## EXERCISE:
Copy exactly the lines from the start of the material through the line with "Alle ansehen (568, 2033)". Pictures stay out of the copy.
________________________
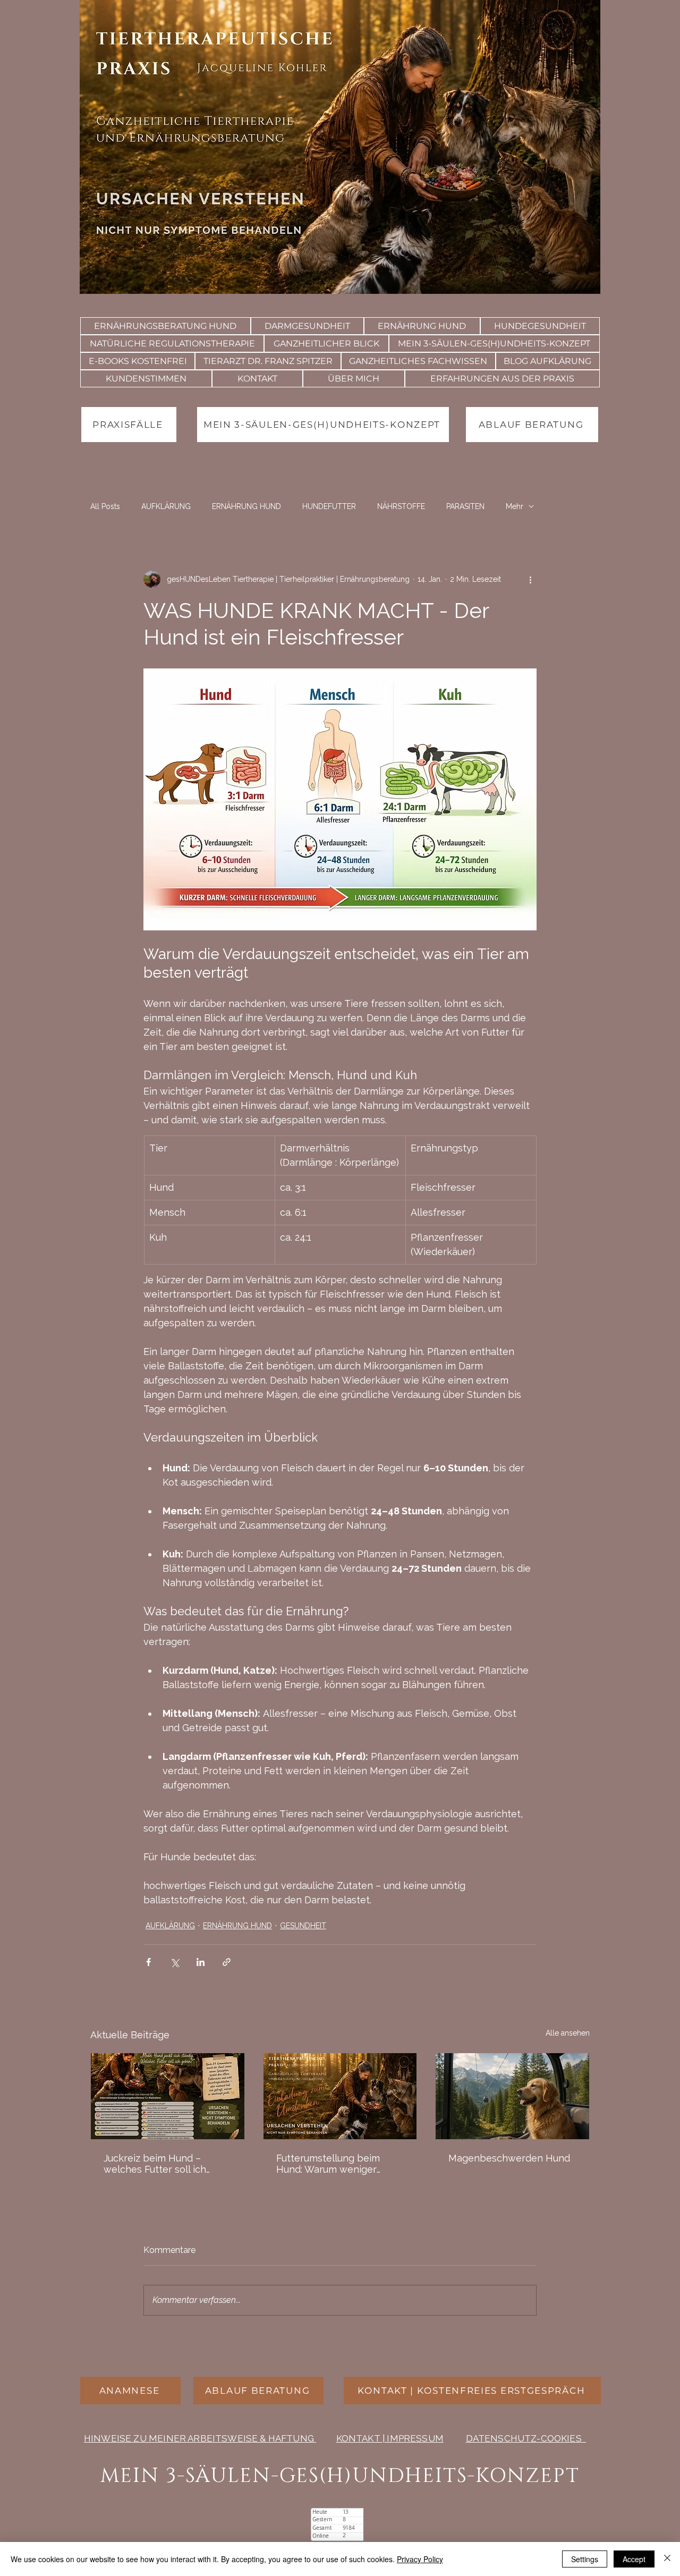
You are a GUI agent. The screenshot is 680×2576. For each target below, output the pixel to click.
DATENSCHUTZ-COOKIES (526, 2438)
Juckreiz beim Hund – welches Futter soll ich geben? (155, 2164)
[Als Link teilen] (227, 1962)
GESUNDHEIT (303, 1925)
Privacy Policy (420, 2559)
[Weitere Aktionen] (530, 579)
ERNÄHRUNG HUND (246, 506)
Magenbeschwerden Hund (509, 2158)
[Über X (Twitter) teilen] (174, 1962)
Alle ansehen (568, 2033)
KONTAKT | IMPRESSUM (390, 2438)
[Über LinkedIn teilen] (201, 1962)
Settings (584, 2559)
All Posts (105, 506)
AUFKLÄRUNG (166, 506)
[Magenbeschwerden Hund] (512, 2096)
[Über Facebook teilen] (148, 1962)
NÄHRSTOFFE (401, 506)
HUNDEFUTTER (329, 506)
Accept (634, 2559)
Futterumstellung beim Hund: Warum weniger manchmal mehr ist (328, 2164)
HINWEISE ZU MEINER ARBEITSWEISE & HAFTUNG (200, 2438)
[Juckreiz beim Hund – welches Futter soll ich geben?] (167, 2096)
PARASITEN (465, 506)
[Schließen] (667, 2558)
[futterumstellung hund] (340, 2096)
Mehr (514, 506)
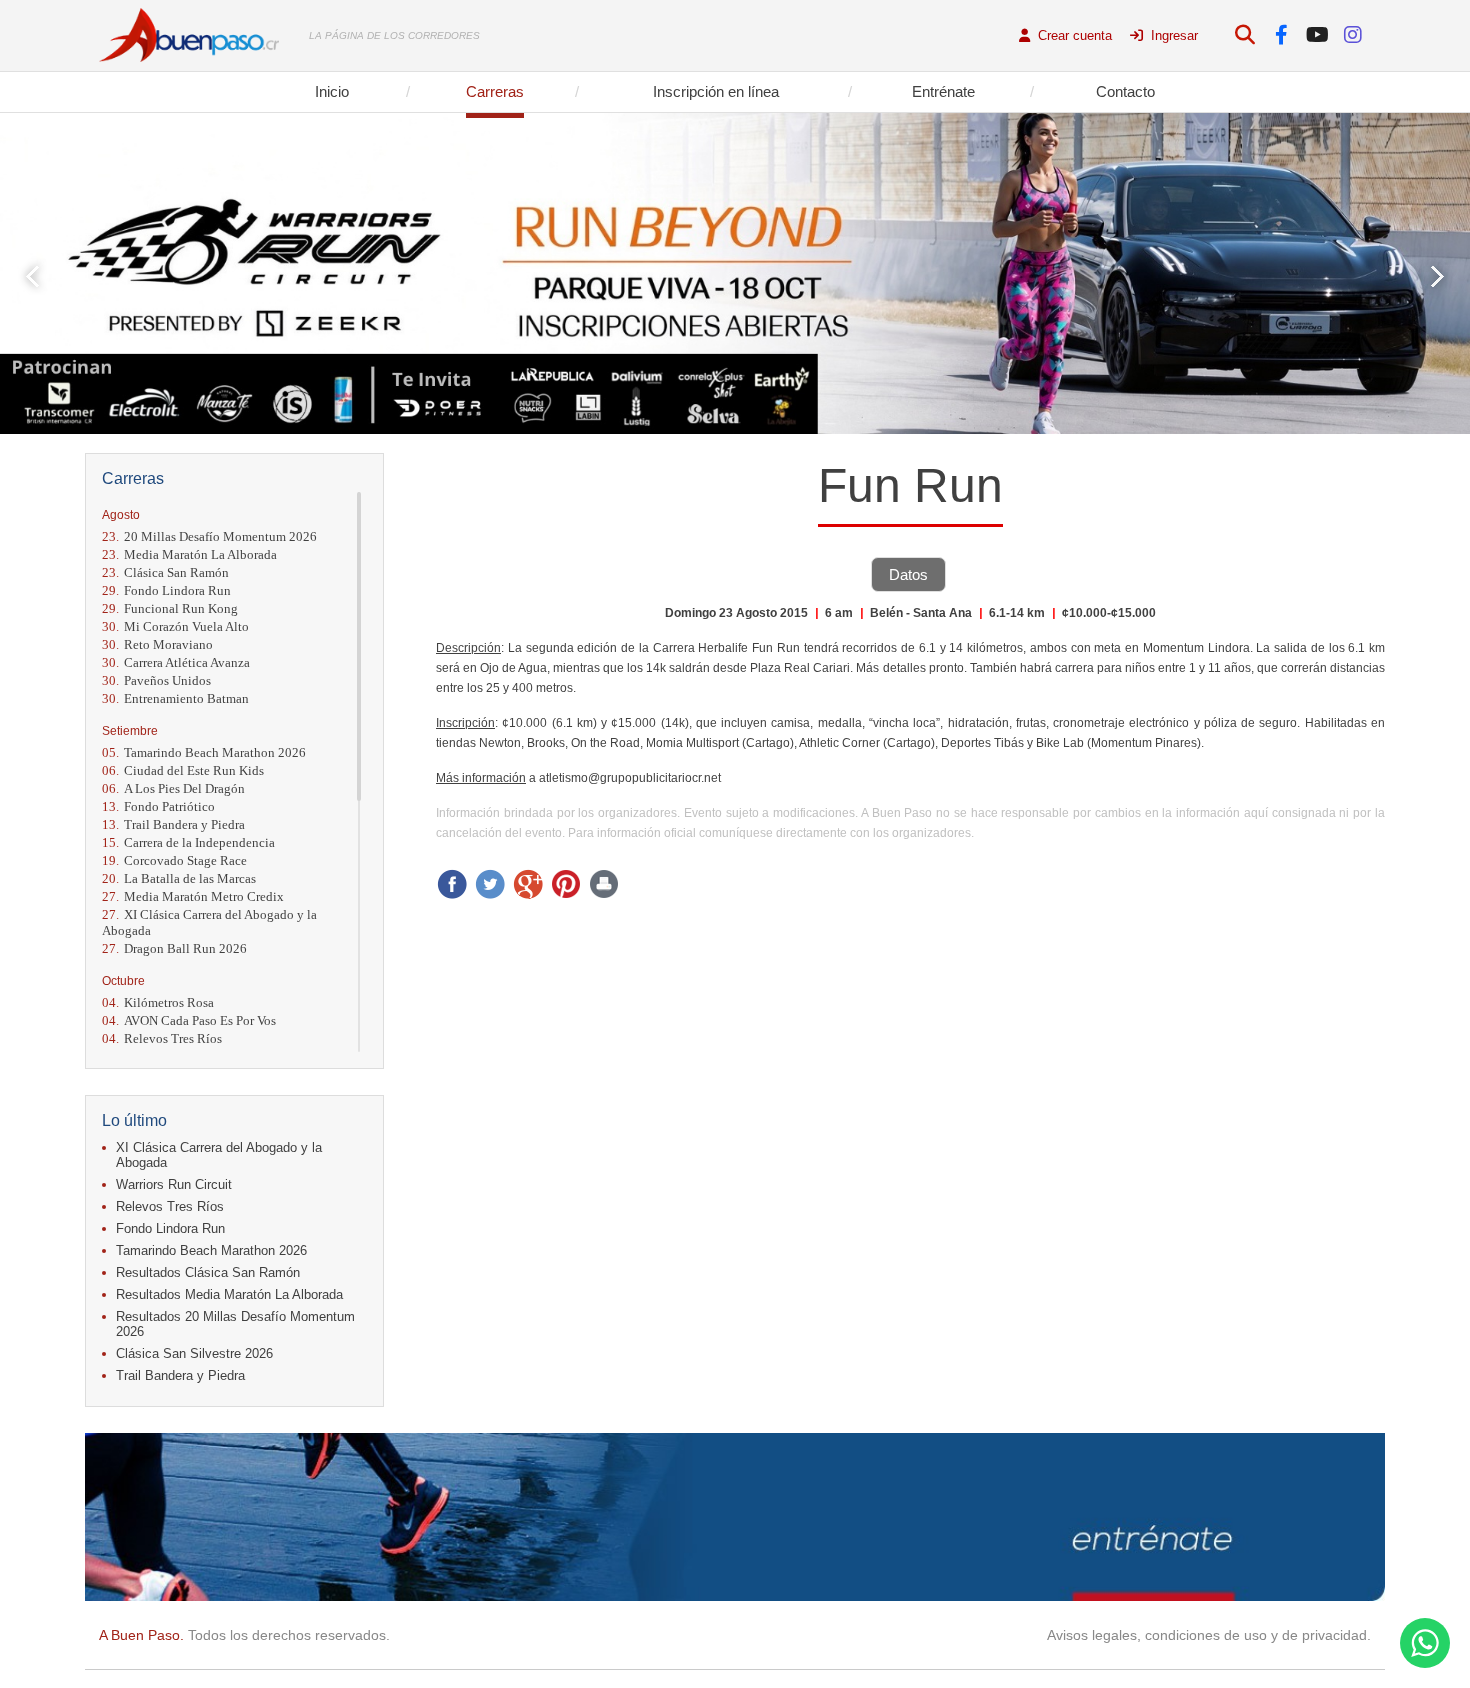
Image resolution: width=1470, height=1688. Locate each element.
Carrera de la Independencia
________________________
## SOLUTION:
You are a GUI agent. The screenshot is 680×2576. For each target below, output the pixel to click.
DATENSCHUTZ-COOKIES (526, 2438)
Juckreiz beim Hund – welches Futter soll ich geben? (155, 2164)
[Als Link teilen] (227, 1962)
GESUNDHEIT (303, 1925)
Privacy Policy (420, 2559)
[Weitere Aktionen] (530, 579)
ERNÄHRUNG HUND (246, 506)
Magenbeschwerden Hund (509, 2158)
[Über X (Twitter) teilen] (174, 1962)
Alle ansehen (568, 2033)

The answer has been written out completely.